Are you familiar with the offerings from the Smart Tweezers company? One of their flagship products is their professional handheld Smart Tweezers ST5S (more recently, they announced their Smart Tweezers ST5S-BT, which also boasts Bluetooth connectivity).
These little beauties combine a pair of gold-plated surface-mount device (SMD) tweezers with sophisticated electronics and a small OLED display. When you use the tweezers to pick up a component, they automatically determine the type of component (resistor, capacitor, inductor), select the appropriate range and signal frequency for the highest accuracy measurements, and then display the type of component and its value, along with additional parameters and measurement conditions (the display’s presentation can be flipped for left-handed use). In addition to a continuity detector function, there’s also a diode mode that tests the diode’s polarity and indicates if there’s a short.

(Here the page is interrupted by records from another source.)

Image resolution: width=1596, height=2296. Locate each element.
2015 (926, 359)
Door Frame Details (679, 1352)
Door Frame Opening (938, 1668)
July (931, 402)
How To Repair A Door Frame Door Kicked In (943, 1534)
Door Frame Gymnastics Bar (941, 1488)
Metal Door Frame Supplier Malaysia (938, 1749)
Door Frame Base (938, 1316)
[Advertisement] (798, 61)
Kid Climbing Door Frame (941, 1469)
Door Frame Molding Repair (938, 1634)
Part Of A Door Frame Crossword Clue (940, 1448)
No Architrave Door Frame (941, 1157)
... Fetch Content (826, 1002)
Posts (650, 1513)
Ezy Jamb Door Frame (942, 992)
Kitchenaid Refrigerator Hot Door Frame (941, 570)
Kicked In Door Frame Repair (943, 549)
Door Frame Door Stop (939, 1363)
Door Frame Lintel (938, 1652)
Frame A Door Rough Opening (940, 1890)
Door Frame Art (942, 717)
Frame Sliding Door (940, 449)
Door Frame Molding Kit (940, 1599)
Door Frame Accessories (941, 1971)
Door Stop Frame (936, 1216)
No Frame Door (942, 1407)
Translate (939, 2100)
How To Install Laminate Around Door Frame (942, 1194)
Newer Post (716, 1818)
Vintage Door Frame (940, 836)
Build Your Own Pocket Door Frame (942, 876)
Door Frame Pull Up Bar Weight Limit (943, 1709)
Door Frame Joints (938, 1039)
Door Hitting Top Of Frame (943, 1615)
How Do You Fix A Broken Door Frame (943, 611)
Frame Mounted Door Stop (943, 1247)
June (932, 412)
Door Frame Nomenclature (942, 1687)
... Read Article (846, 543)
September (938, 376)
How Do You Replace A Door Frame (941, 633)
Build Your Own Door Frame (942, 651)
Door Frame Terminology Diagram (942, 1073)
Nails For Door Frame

If you work with SMDs, then these tweezers can be incredibly useful. Some might use the word “invaluable” … until they see the price tag. For example, I just found the ST5S on Amazon for $289.69 (I also found the ST5S on Techni-Tool for $408.34, which struck me as being a tad excessive). Meanwhile, the ST5S BT on Amazon costs $344.00 (I was scared to look for the BT version on Techni-Tool).
The reason I’m waffling on about this here is that I just received an email from my chum Rick Curl. In addition to instructing me in the art of Making Ice Cream with Liquid Nitrogen, Rick also taught me how to solder SMDs, but we digress… In his email, Rick spake as follows:
Hi Max, I just got one of these digital smart tweezers on eBay and I’m really impressed with it. When I was working at my previous company, we had some smart tweezers that cost $300. This one has 90% of the functionality at less than 10% of the price. The only thing the expensive one has that this one does not is the ability to measure inductors. BUT, this one can test Zener diodes up to 28 volts and can also test LEDs, neither of which can be done on the more expensive one. (In the attached image I’m testing a blue LED and the tweezer is indicating the LED forward voltage at 10mA.) An added plus is that they give you a pair of test leads so you can use it like a regular DMM. GET ONE! Rick.”
Rick used to design test equipment for use by power workers playing with 100,000 volts, and what he doesn’t know about electronics design and test tools isn’t worth knowing. Looking on eBay, I see that these little beauties cost only $18.99 with free shipping. Give me strength! As far as I’m concerned, for anyone who works with SMD components, purchasing a set of these smart tweezers is a no-brainer. What say you?